Враз вспомнились женины предостережения: и про тихие омуты, и про бесовщину, витающую над Царским Селом, и про возмездие за прегрешения… Яков дернулся что было силы, лягнул врага костистой пяткой. И – вырвался.
Взметая брызги и скользя по илистому дну, он в три прыжка достиг берега, выскочил как ужаленный и обернулся. Молодой утопленник стоял в воде по пояс, облепленный кружочками ряски, и грозил ему пальцем. Яков схватил валявшиеся в траве портки с рубахой и пустился прочь от берега.
По-лосиному раздувая бока, он добежал до проволочного заграждения. Лоскут на бедрах размотался, того и гляди свалится. Яков прихватил его рукой и принялся заталкивать мокрые ступни в штанины. Кое-как натянув портки, он взялся за рубаху, но ивняк закачался, и над ним всплыла лохматая голова утопленника. Яков бросил рубаху, прошмыгнул ужом под проволокой и, как был, с обнаженным мосластым торсом, припустил к своей хибаре.
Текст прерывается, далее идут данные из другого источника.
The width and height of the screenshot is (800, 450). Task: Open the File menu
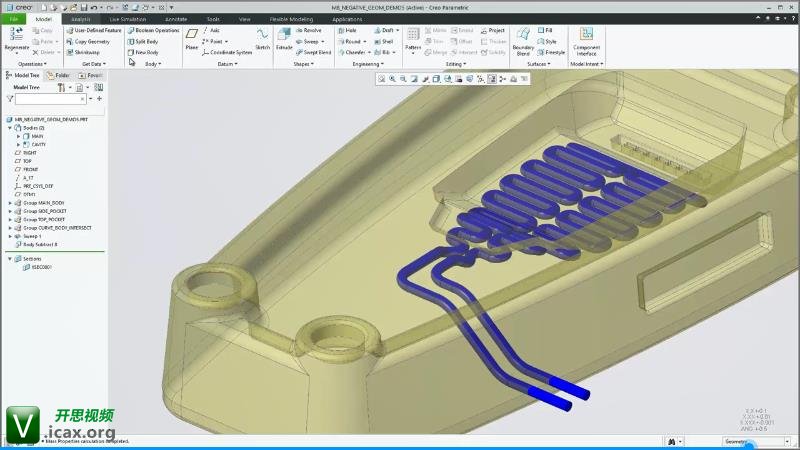click(x=15, y=19)
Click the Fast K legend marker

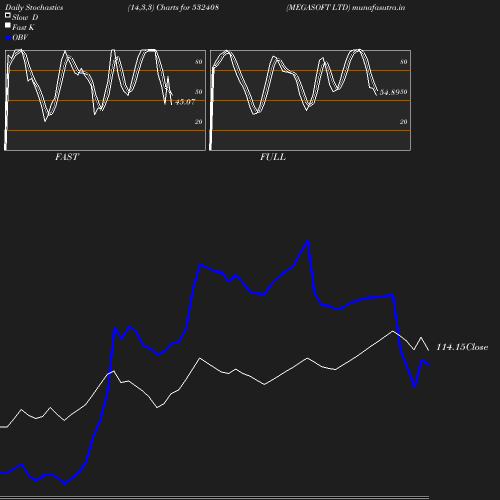tap(8, 25)
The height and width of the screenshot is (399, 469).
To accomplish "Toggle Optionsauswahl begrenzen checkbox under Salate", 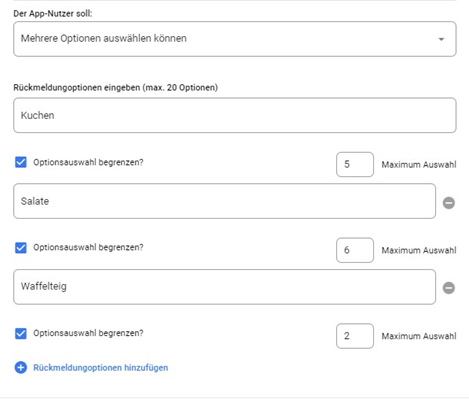I will point(21,248).
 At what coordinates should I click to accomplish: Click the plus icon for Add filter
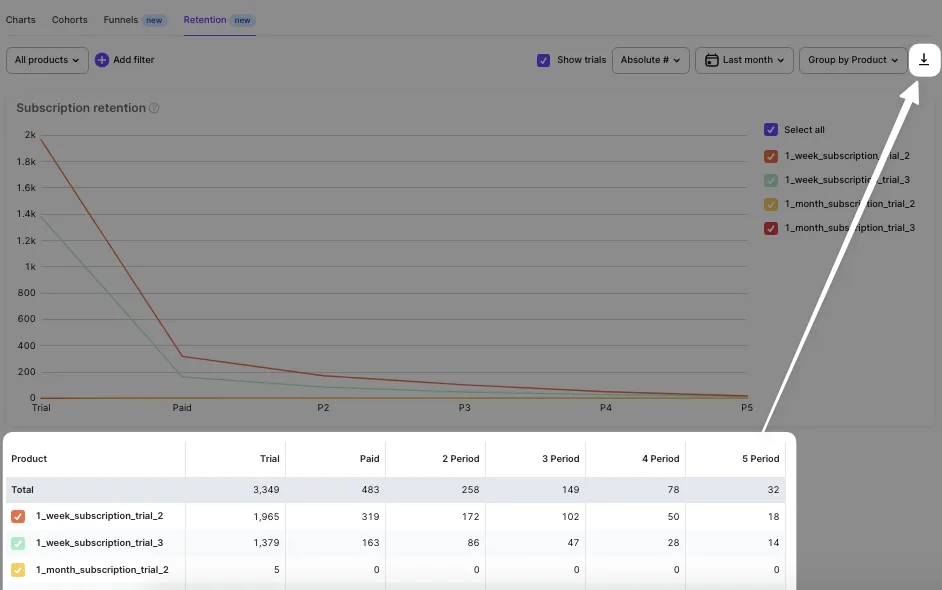(102, 60)
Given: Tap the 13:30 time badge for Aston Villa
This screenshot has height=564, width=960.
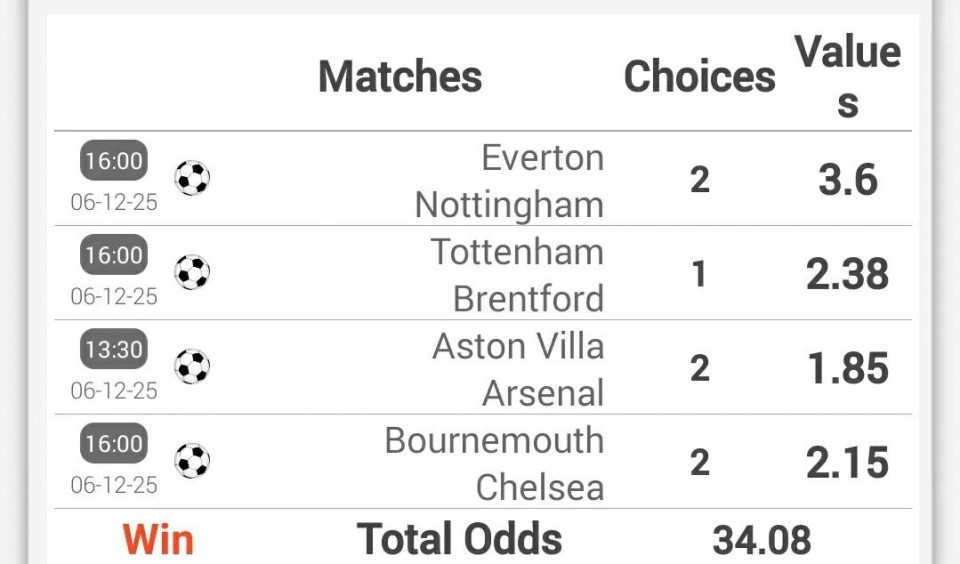Looking at the screenshot, I should click(x=114, y=349).

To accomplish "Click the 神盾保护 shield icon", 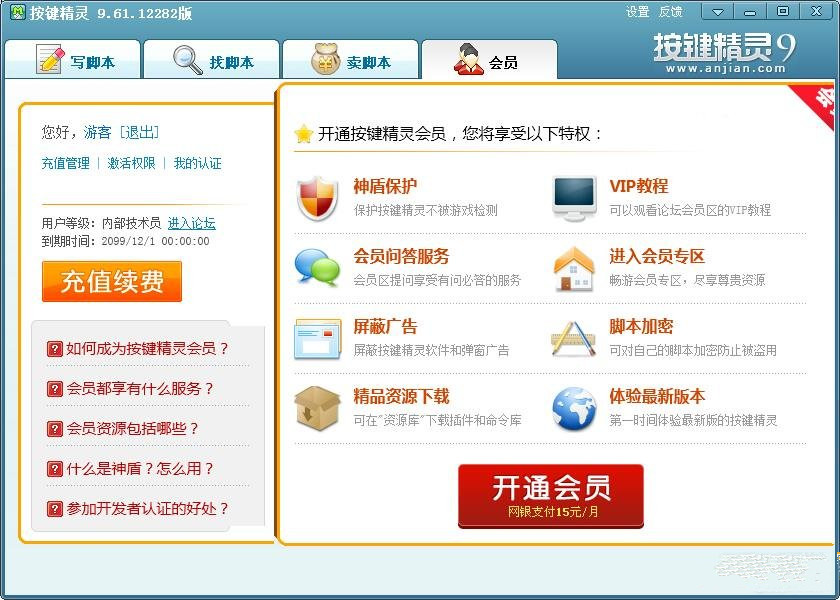I will (318, 198).
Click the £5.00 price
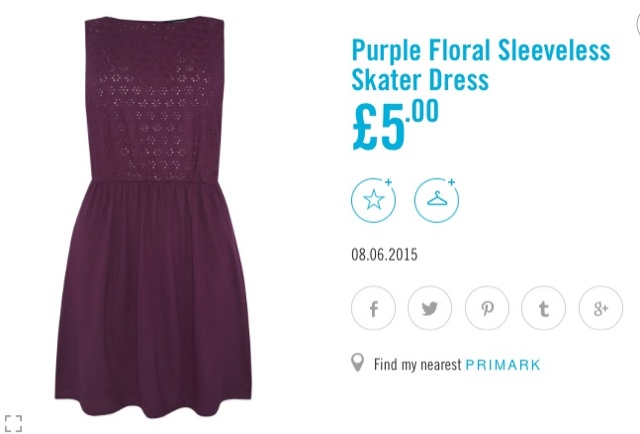This screenshot has width=640, height=434. pos(395,125)
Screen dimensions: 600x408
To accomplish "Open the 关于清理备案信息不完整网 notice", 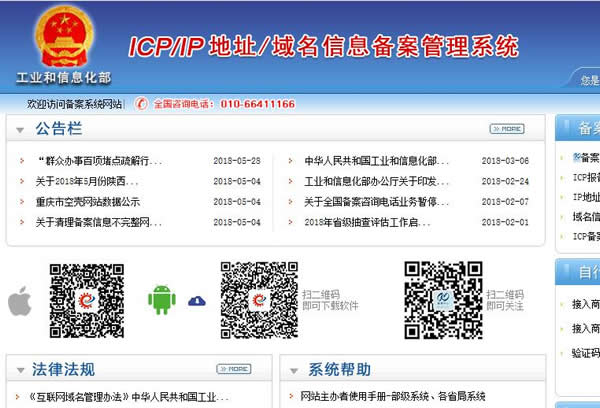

Там он с порога повалился в ноги своей старухе, стал лепетать что-то невразумительное, каяться и биться лбом о половицы. Прасковья смотрела на него, как на сумасшедшего, и капала ему на макушку пахучее миро из склянки. А Яков, выговорившись, кинулся к божнице, вынул из-за нее все семейные сбережения, заботливо увязанные в кожаный кисет, и объявил, что завтра же надобно уезжать из Царского. Прасковья впала в ступор, гадая, радоваться ли ей исполнению заветного желания или причитать над мужем, который явно не в себе. Она достала из погреба бутыль самогона и робко подсунула Якову, как проверенное лекарство от нервов. Однако он самогон отринул, сказав, что рассудок нужен тверезый и вообще некогда рассиживаться. Пусть жена укладывает скарб, а он пойдет искать покупателей.
Дела были устроены с курьерской быстротой: дом и скотина проданы, вещи собраны, и вскоре под непонимающими взглядами знакомцев подвода увезла Якова с Прасковьей из Царского Села. Куда они делись, где осели и как сложилась их дальнейшая судьба, история умалчивает. В нашем скромном повествовании их присутствие больше не требуется.